Desde 2030, las viviendas en España que posean una calificación energética inferior a la clase E deberán ser objeto de renovaciones para mejorar su eficiencia. Esta medida forma parte de un plan europeo que busca transformar el parque inmobiliario hacia un consumo energético más sostenible.
Normativa europea para mejorar la eficiencia energética
La nueva legislación de la Unión Europea afecta a millones de hogares españoles, especialmente aquellos con más de 40 años de antigüedad y sin sistemas adecuados de aislamiento. El objetivo es que para 2033, todos los hogares alcancen al menos la clase D energética.

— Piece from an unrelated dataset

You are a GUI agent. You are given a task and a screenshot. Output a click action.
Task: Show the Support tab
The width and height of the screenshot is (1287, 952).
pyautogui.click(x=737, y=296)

Desafíos en la renovación del parque inmobiliario español
España registra una edad media de sus viviendas de 43,5 años, lo que implica que muchas no cumplen con los estándares de eficiencia actuales. Solo un 20% cuentan con una calificación superior a la clase E, según el Instituto para la Diversificación y Valorización de la Energía (IDEA).
Características de los hogares más afectados
Las viviendas catalogadas en las clases F y G suelen carecer de aislamiento térmico, tener ventanas antiguas y sistemas de calefacción y refrigeración que consumen gran cantidad de energía. Además, presentan problemas de humedad y moho, y, en zonas cálidas, falta de protección solar adecuada.
Medidas para mejorar el rendimiento energético
Entre las reformas recomendadas se incluyen la instalación de aislamiento térmico en fachadas y cubiertas, el reemplazo de ventanas por modelos con doble o triple acristalamiento y la actualización de sistemas térmicos con tecnologías más eficientes como bombas de calor o calderas de condensación.
Expectativas y retos para cumplir los objetivos
El gobierno español planea renovar 1,2 millones de viviendas para 2030, aunque en los últimos años sólo se han rehabilitado alrededor de 100.000. La tasa anual de renovación requerida a nivel europeo es del 3% para alcanzar las metas propuestas.